Census-designated place in Minnesota, US

Little Rock (Gaa-Asiniinsikaag) is a census-designated place (CDP) within the Lower Red Lake unorganized territory in Beltrami County, Minnesota, United States. The population was 1,208 at the 2010 census.

==Geography==
According to the United States Census Bureau, the CDP has a total area of 7.5 square miles (19.6 km^{2}), of which 7.2 square miles (18.7 km^{2}) is land and 0.3 square mile (0.9 km^{2}) (4.38%) is water.

==Demographics==

As of the census of 2000, there were 1,055 people, 281 households, and more than 234 families residing in the CDP. The population density was 80.9 PD/sqmi. There were 298 housing units at an average density of 22.8/sq mi (8.8/km^{2}). The racial makeup of the CDP was 0.76% White, 0.09% Black or African American, 98.86% Native American, and 0.28% from two or more races. Hispanic or Latino of any race were 1.90% of the population.

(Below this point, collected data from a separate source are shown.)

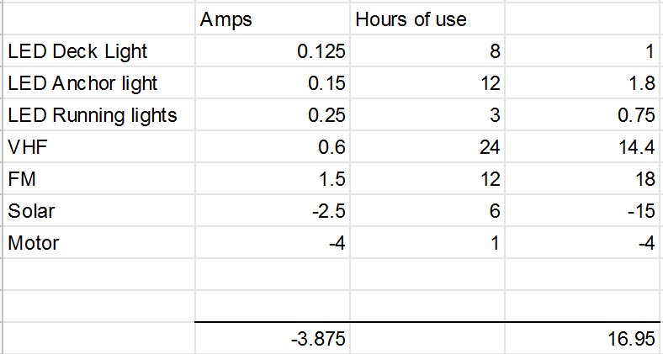Click the Motor -4 amps cell
Viewport: 663px width, 354px height.
[273, 242]
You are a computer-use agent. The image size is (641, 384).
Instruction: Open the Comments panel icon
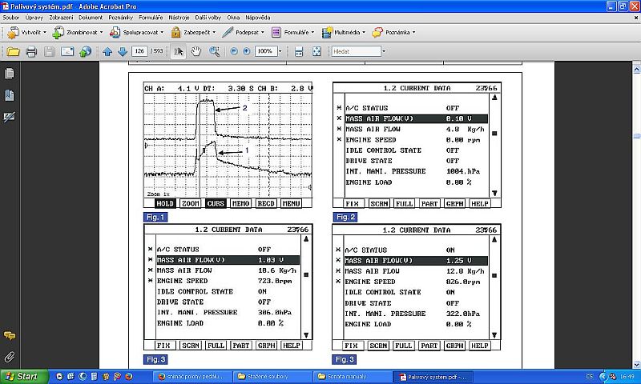coord(10,336)
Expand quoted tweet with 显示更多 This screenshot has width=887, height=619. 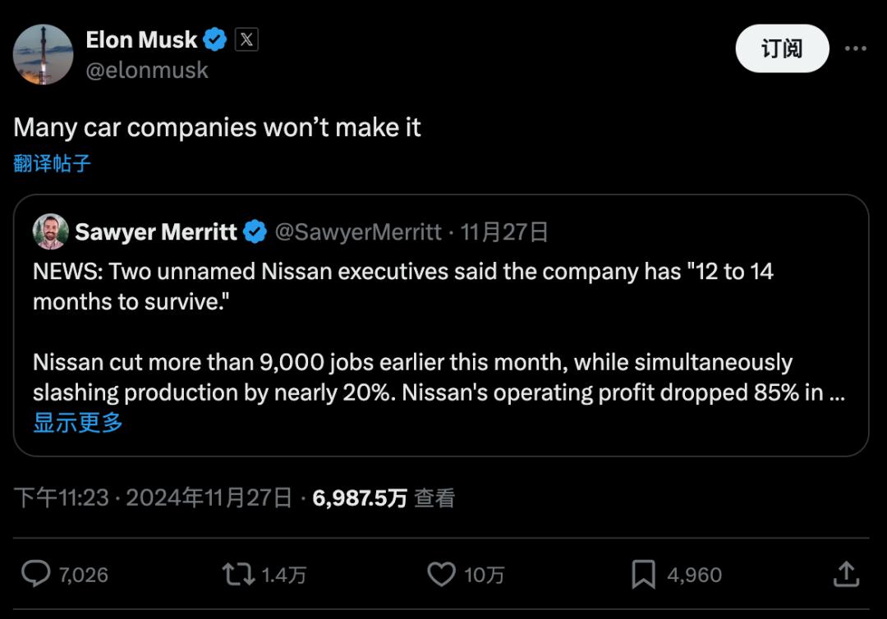click(78, 423)
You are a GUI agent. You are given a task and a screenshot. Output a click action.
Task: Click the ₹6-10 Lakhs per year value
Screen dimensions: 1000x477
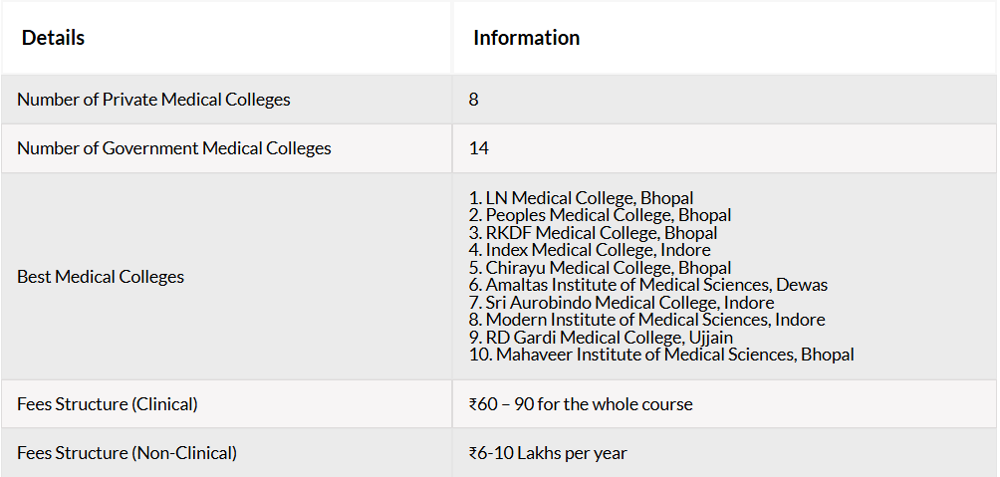[548, 453]
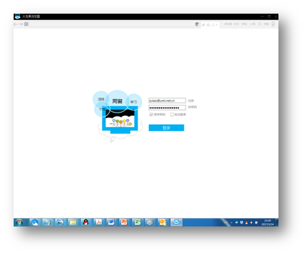Click the browser forward arrow
The width and height of the screenshot is (307, 259).
(21, 24)
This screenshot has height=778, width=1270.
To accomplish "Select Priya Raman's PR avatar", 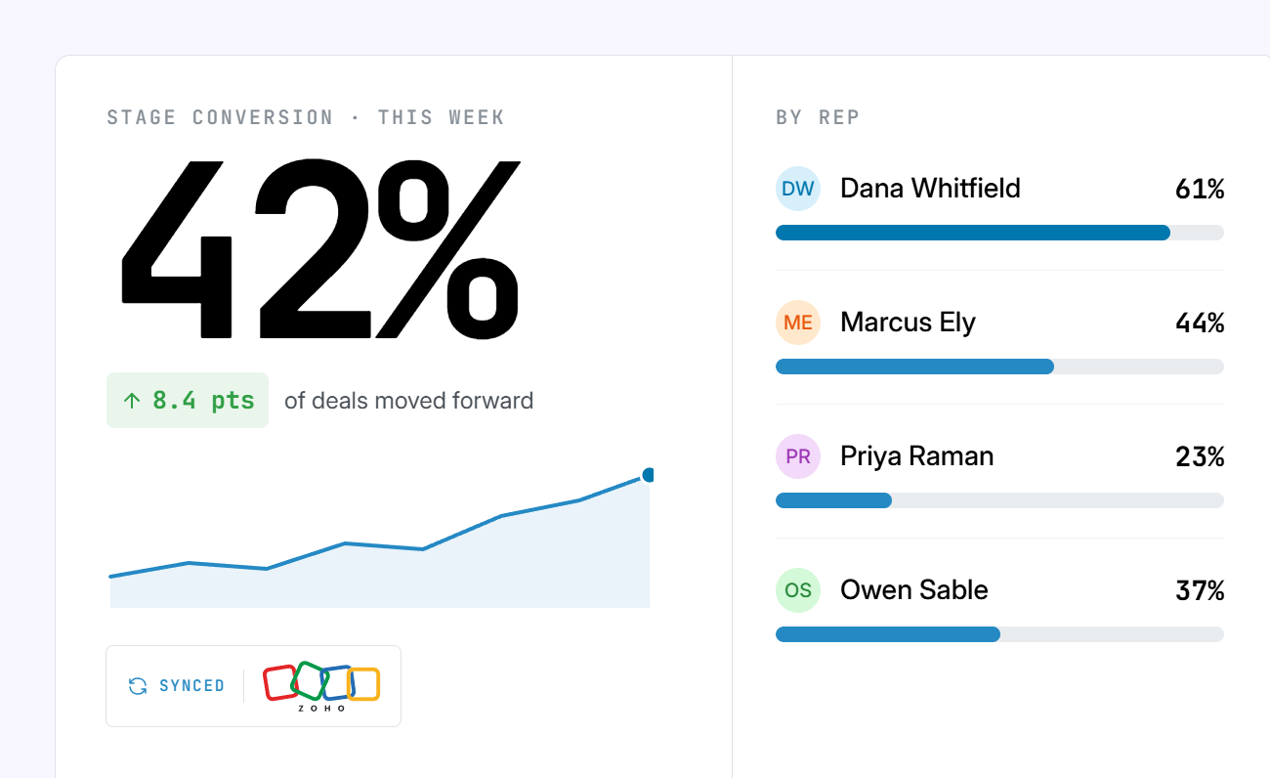I will click(798, 456).
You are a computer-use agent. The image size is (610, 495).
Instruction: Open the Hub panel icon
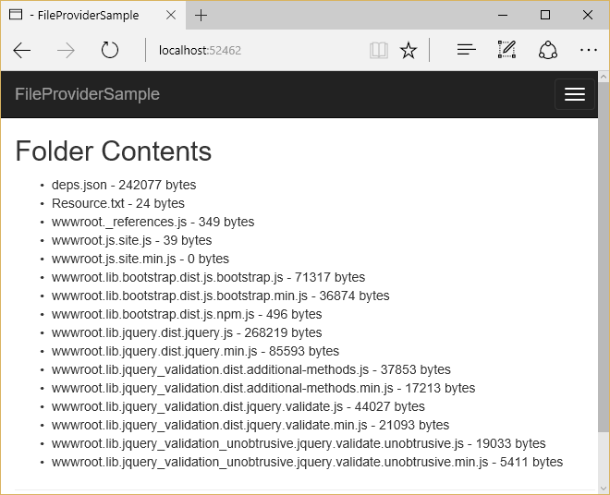tap(467, 51)
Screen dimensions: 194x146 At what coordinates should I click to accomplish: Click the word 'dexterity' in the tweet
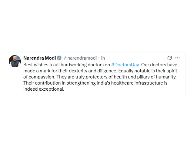coord(78,71)
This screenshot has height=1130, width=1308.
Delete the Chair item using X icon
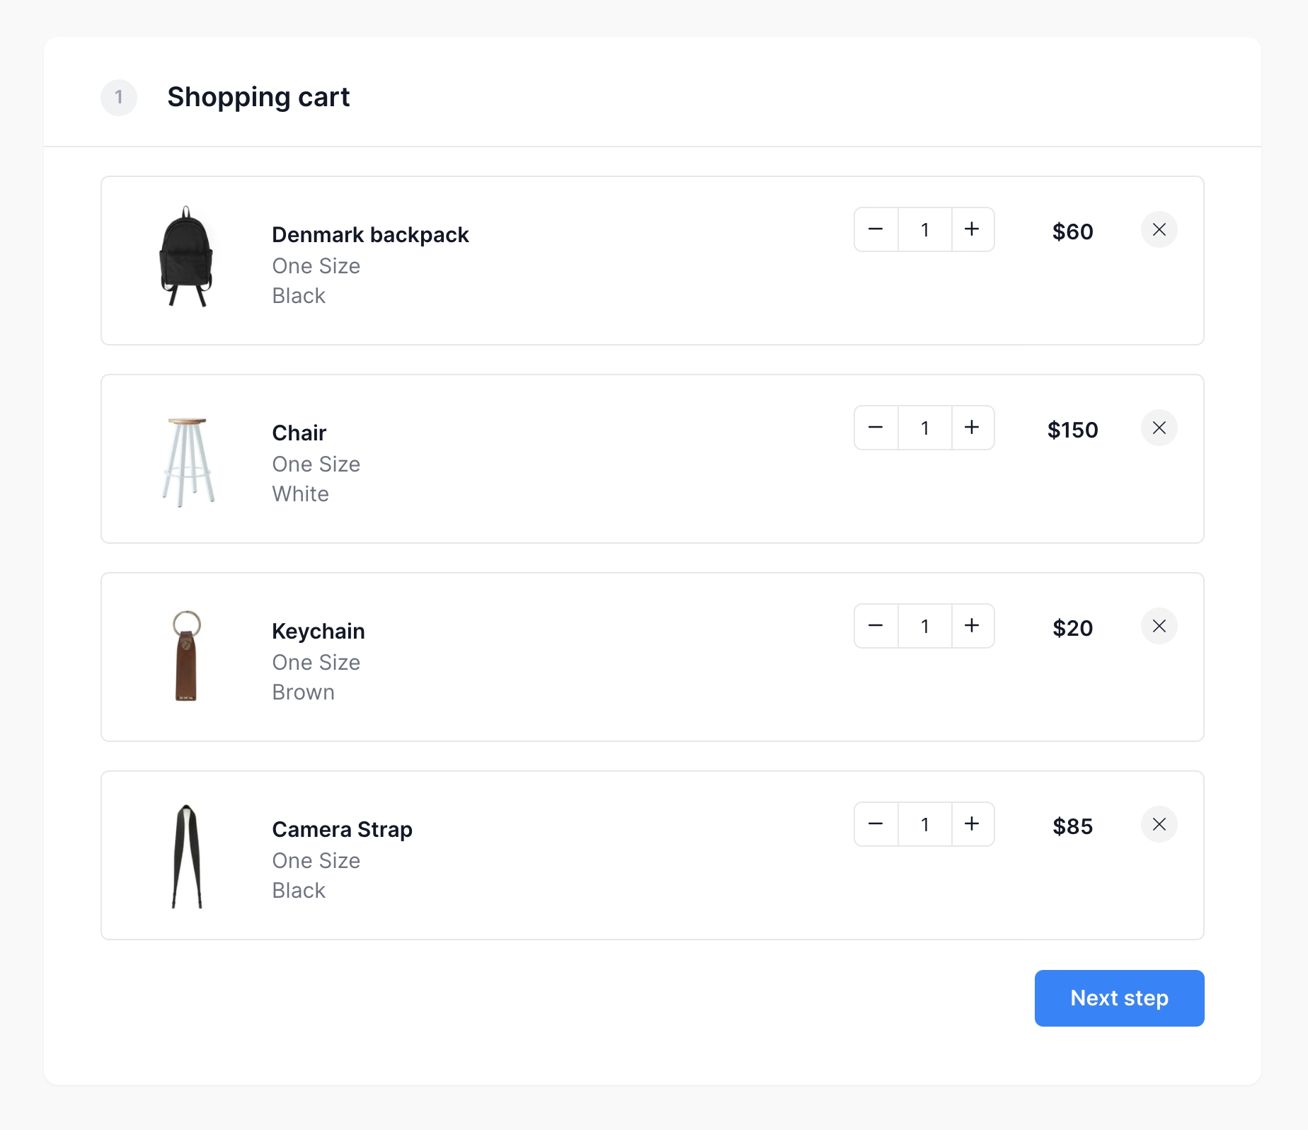click(1159, 428)
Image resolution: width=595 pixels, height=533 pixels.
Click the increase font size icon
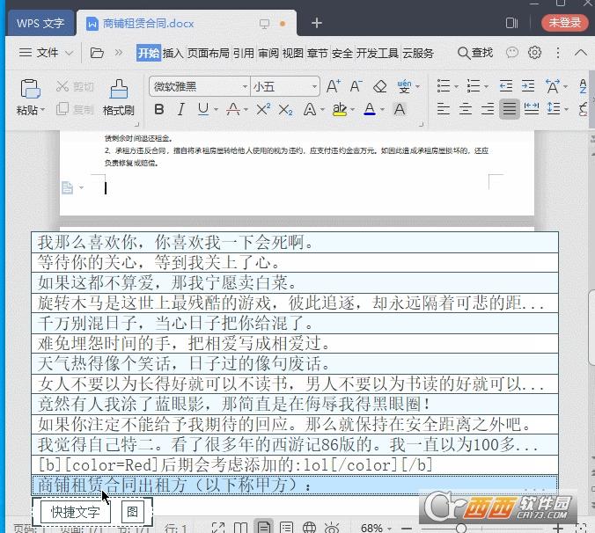[x=333, y=86]
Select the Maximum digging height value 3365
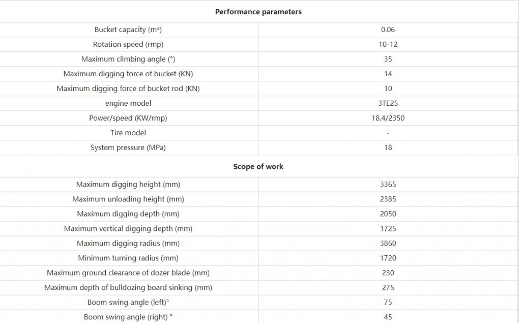The width and height of the screenshot is (521, 323). [x=388, y=185]
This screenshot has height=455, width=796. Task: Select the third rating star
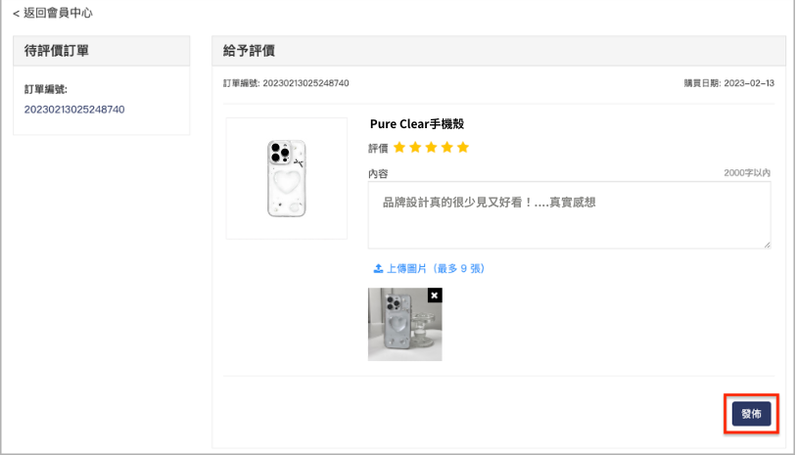(431, 148)
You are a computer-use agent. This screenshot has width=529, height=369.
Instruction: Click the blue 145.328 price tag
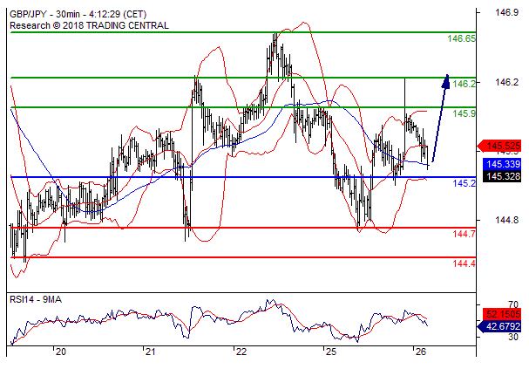pos(503,176)
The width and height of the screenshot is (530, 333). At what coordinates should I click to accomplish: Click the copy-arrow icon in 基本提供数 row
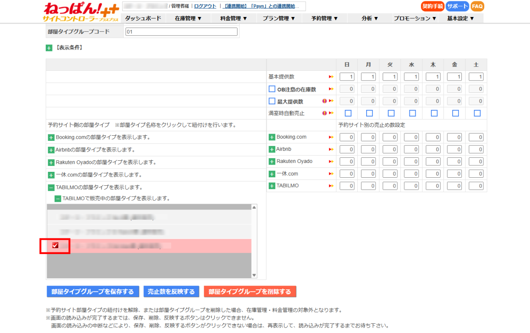tap(331, 77)
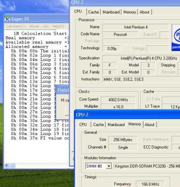This screenshot has width=180, height=187.
Task: Open the Cache tab in the lower CPU-Z window
Action: click(99, 125)
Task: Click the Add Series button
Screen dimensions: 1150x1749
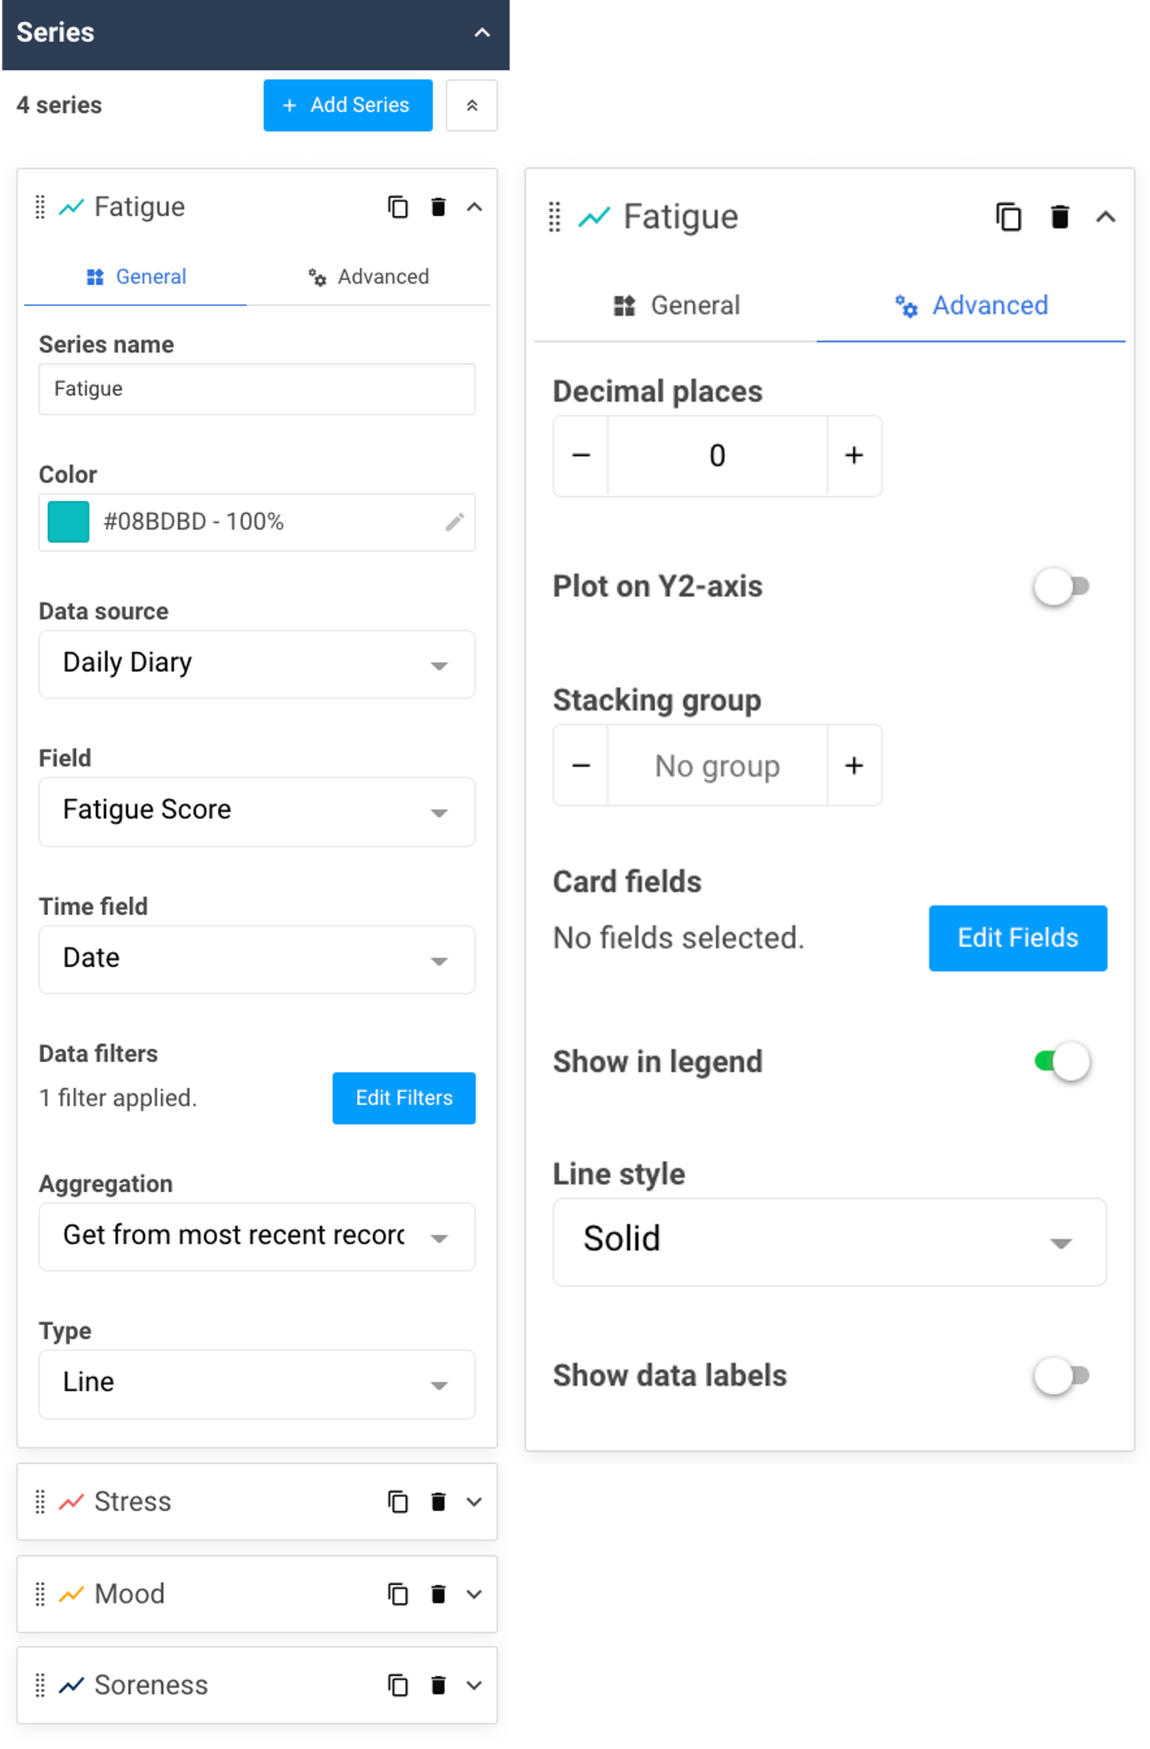Action: tap(348, 105)
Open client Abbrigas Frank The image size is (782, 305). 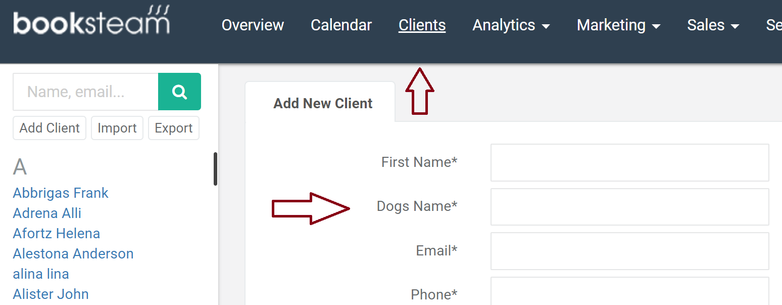click(60, 193)
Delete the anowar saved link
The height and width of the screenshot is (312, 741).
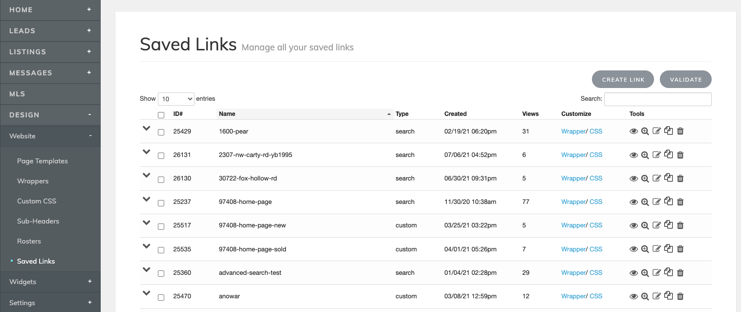[680, 296]
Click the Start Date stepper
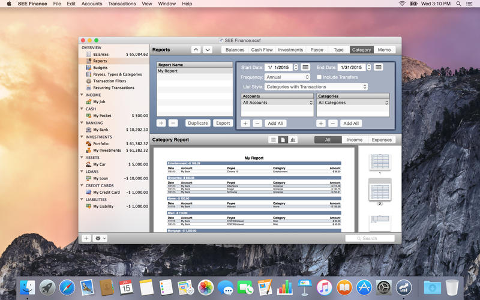Screen dimensions: 480x300 [296, 67]
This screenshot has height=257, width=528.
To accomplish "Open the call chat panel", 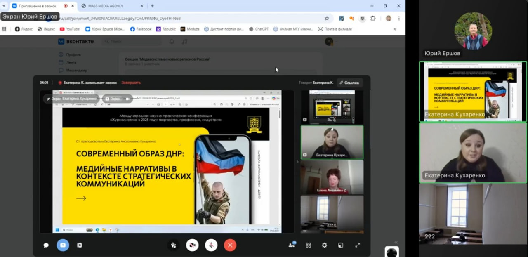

There were 281 households, out of which 54.4% had children under the age of 18 living with them, 26.7% were married couples living together, 38.1% had a female householder with no husband present, and 16.7% were non-families. 12.8% of all households were made up of individuals, and 3.9% had someone living alone who was 65 years of age or older. The average household size was 3.75 and the average family size was 3.91.

In the CDP, the population was spread out, with 45.4% under the age of 18, 11.5% from 18 to 24, 26.5% from 25 to 44, 12.1% from 45 to 64, and 4.5% who were 65 years of age or older. The median age was 20 years. For every 100 females, there were 94.3 males. For every 100 females age 18 and over, there were 88.9 males.

The median income for a household is $25,688, and the median income for a family was $20,893. Males had a median income of $24,167 versus $23,542 for females. The per capita income for the CDP was $8,668. About 30.1% of families and 31.8% of the population were below the poverty line, including 41.1% of those under age 18 and 22.2% of those age 65 or over.

Historical population
| Census | Pop. | Note | %± |
| 2000 | 1,055 |  | — |
| 2010 | 1,208 |  | 14.5% |
| 2020 | 1,021 |  | −15.5% |
U.S. Decennial Census

==Education==
It is in the Red Lake School District, which operates Red Lake Elementary Complex and Red Lake Secondary Complex (formerly Red Lake High School).